Ana habló acerca de su terapia y el mindfulness, sobre hacer una sola cosa a la vez como en el chadō. De vaciar la mente de pensamientos. También para esto tenía Dairik-san una analogía: vaciar la mente es como aspirar. Es imposible detener la aparición de pensamientos. Estos vienen como el polvo. No se sabe con precisión de dónde vienen, si uno los arrastra con la ropa o si entran por la ventana. El pensamiento es similar. Aún así, entra el polvo, se aspira y se tiene un ambiente sin polvo. Vuelve a entrar y se vuelve a aspirar. Intervienen los pensamientos y se vuelve a aspirar.

Hablamos sobre qué hacer después de la ceremonia, nos recomendó pasear cerca de ahí, por un bosque de bambúes cerca de un templo.

No recuerdo si hubo algún instante particular que puso fin al asunto.
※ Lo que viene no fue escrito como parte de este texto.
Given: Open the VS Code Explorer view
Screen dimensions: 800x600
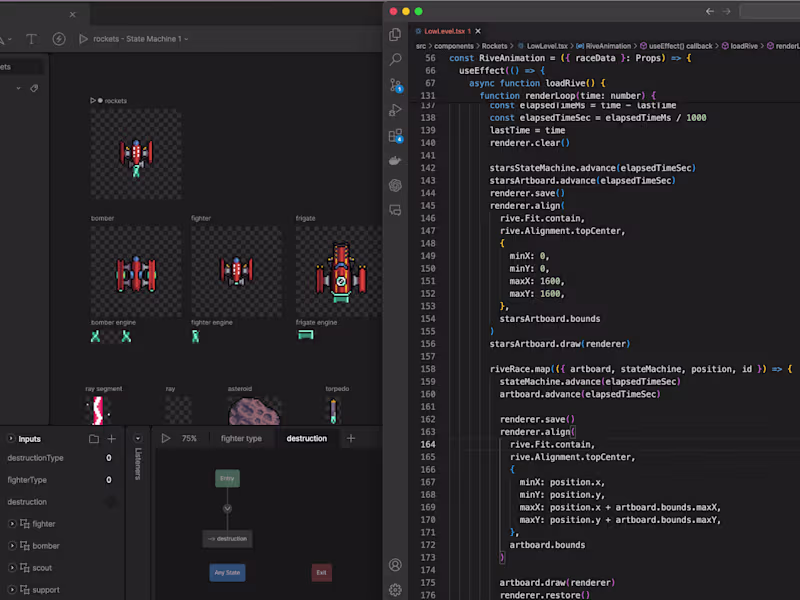Looking at the screenshot, I should [x=395, y=35].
Nos calzamos sentados de nuevo en el engawa. Dairik-san recordó que tuviéramos cuidado de no golpearnos la cabeza con la lámpara. Después volvió a irse a la habitación contigua.

Ander se golpeó con la lámpara y reímos.

Dimos la vuelta y tomamos nuestras cosas de la primera sala.
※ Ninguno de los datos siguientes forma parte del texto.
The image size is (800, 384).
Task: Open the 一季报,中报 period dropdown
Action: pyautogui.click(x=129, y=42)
Dairik-san nos acercó una pequeña cesta de mimbre, nos recordó los honorarios por persona y se retiró.

Decidí pagar con un billete de 10.000 yenes porque no pudimos conseguir el valor exacto. A su regreso, Dairik-san nos encontró todavía discutiendo el asunto. Nos preguntó si necesitábamos cambio y con vergüenza respondí que sí. En la cesta había dos billetes de mil y unas monedas. En total sumaba tres mil, los honorarios para una sola persona. Tomó un billete y me lo dió. Me pregunté cómo habría sido su invitado anterior.

Nos acompañó hasta la esquina para señalarnos cómo llegar al templo para poder pasear.
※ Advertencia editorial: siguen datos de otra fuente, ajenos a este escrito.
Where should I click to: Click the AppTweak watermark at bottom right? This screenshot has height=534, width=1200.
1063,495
Debatimos qué hacer y decidimos hacer caso a la recomendación.

Caminamos por dónde creíamos teníamos que ir, pero no dimos con ningún bambú. Nos reíamos pensando que quizás Dairik-san bromeaba a menudo con sus invitados conduciéndolos a pasear hacia un destino inexistente y que se trataba una vez más de una revelación ofuscada en forma de acertijo.

En el camino, Ana me preguntó si había notado que él chawan que había usado Dairik-san para preparar mi té había sido diferente al de ellos dos. Yo le hice notar que en su pregunta estaba presumiendo que los que habían sido usados para ella y Ander, por tener un color similar, eran iguales cuando no necesariamente había sido así.

Dimos por fin con una puerta que parecía conducirnos al bosque que nos habían recomendado visitar, pero estaba cerrada. Nos apoyamos en las barandas a los costados del ahora callejón sin salida e intercambiamos opiniones sobre lo que había ocurrido.

Al menos una hora después y recién cuando agotamos lo que teníamos para compartirnos emprendimos el regreso.